Demographic indicators and health status of the population

In 2013 the tendency of insignificant stabilization of demographic indicators proceeded, since 2012 the birth rate continued to grow (from 12.2 to 12.5 newborns per 1000 people), and mortality decreased (from 13.4 to 13.3 dead per 1000 people), but the demographic balance remained negative, though reached the minimum values (minus 6.3% (7409 people) against 9.2% in 2012). Thus, the Ministry of Health Care did not cope with the task to bring about an increase of the population, set by the country leaders.1 However, there was not a single chance for that, at least because according to the criteria of the World Health Organization (WHO) the condition of the medical care determines only about 10–15% of human health, while the way of life determines more than half. Meanwhile according to the last year researches in the country 91.3% of men and 85.7% of women of labor pool have from 1 to 5 of ‘behavioral risk factors’ which worsen the health state. Therefore the task of increasing population was performed by migration in the results of which 11,643 people were added, which provided the increase of the number of citizens by 4,200 people in comparison with the beginning of the last year.2

Nevertheless, the Ministry of Health does not shy away from ambitious tasks and does not hesitate to report about its achievements. Thus, the Minister Zharko, analyzing the system development in 2013, pointed out a series of positive results: the already mentioned decrease in mortality by 0.1%, the growth of birth rate by 0.3%, life expectancy by 9.5 months, and also the decrease of the number of deaths from the most serious diseases – heart and coronary (by 0.4%), neoplasm (by 2.6%), and also external factors (by 10.6%). Besides the physicians can add to their achievements one more–the decrease of mortality from oncology as a result of work with doctors of the primary level on purposeful identification of malignant tumors.
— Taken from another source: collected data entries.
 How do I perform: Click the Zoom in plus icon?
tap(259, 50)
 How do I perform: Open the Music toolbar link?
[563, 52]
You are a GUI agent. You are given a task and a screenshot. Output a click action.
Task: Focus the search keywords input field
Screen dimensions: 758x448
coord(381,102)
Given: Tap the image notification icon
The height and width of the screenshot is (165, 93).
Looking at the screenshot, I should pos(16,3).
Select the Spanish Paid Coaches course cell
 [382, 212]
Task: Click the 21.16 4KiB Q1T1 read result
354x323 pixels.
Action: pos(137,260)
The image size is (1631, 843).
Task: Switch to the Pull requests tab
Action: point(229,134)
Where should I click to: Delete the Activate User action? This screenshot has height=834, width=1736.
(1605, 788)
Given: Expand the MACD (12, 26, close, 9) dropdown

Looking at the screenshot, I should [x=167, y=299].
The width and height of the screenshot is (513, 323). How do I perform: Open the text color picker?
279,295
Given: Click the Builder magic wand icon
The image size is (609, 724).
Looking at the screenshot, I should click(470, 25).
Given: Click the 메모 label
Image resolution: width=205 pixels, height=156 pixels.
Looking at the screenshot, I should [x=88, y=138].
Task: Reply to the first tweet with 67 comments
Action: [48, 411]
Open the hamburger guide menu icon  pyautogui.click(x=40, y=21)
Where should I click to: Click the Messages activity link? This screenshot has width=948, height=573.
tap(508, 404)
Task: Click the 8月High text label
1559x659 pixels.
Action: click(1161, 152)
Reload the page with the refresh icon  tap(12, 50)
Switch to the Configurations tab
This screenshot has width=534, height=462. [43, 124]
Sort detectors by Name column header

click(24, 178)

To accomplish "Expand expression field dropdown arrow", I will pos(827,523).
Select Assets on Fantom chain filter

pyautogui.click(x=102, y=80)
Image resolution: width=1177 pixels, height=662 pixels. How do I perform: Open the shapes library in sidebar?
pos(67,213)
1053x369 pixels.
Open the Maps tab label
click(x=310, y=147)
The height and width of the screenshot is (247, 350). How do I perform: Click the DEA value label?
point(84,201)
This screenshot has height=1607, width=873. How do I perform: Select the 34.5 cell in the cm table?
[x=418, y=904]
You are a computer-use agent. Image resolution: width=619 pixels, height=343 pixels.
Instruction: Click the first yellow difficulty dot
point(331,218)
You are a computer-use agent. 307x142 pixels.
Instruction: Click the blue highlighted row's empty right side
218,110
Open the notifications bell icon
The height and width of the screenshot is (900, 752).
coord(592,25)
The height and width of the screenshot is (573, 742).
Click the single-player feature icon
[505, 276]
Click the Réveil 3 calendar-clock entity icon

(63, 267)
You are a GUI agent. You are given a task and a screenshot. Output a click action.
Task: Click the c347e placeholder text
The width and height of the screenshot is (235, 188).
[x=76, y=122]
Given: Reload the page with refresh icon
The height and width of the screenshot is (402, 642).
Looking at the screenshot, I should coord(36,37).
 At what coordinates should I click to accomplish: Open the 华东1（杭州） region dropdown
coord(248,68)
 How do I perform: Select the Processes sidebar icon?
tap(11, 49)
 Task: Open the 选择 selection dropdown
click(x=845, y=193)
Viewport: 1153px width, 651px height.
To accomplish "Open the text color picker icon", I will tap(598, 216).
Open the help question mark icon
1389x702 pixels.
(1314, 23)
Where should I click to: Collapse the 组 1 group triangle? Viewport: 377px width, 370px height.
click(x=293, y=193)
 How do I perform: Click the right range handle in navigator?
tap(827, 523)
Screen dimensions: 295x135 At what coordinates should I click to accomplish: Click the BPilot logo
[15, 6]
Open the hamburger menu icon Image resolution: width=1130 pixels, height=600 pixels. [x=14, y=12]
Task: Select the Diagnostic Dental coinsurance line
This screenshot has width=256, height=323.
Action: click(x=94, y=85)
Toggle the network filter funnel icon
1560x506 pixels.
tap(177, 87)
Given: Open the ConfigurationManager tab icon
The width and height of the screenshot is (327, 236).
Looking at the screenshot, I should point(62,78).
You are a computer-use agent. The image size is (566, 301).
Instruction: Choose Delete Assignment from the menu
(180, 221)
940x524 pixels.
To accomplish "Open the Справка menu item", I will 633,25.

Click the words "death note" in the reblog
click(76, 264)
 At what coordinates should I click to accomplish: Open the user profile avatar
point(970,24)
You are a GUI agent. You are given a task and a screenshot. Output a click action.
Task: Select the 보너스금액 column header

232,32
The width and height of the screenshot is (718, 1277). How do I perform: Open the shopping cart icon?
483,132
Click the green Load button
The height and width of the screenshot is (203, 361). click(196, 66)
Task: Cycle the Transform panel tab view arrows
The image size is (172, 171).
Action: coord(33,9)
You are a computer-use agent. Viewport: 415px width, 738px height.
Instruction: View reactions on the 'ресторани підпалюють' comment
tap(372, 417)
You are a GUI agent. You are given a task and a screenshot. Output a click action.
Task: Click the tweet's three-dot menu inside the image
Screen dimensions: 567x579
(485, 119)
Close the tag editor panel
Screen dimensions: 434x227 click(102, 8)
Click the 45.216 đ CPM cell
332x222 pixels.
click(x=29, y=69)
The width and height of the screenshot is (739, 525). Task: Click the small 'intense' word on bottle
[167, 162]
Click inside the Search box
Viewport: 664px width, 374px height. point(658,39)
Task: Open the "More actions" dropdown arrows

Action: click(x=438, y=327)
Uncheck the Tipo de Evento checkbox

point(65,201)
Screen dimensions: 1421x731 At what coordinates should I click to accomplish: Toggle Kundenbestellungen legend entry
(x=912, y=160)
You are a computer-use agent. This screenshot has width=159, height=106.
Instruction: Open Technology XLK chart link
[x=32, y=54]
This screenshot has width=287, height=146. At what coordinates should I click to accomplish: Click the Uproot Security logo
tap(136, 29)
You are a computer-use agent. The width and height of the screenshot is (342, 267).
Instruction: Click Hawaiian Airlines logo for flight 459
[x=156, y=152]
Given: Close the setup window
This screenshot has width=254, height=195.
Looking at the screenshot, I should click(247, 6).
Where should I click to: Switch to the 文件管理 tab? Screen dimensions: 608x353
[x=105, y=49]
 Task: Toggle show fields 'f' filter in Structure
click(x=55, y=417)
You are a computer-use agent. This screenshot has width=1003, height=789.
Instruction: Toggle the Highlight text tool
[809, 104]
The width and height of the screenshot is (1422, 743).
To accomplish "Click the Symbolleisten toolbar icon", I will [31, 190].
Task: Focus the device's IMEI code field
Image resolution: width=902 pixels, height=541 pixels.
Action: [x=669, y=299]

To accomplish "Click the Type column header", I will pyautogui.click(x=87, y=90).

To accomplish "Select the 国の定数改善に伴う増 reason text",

There is nothing to be proud of about the stabilization of indicators of mortality rate caused by heart problems and strokes, because for example, in the neighboring Poland it is one third times less than ours (the decrease began in the 1990s), and in the countries of ‘Old Europe’ it is 3–4 times less (decrease since 1980). An undeniable merit of the system in the terminations of this type of mortality is the rise by 20% of the number of cardiac interventions, lots of which are carried out at acute myocardial infarctions, which makes us closer to the civilized world. Among important preventive measures which can improve situation is the development of the bill On protection of public health from consequences of tobacco consumption,3 because after the introduction of anti-tobacco laws in the developed countries the number of smokers and, respectively, infarcts and strokes decreased significantly.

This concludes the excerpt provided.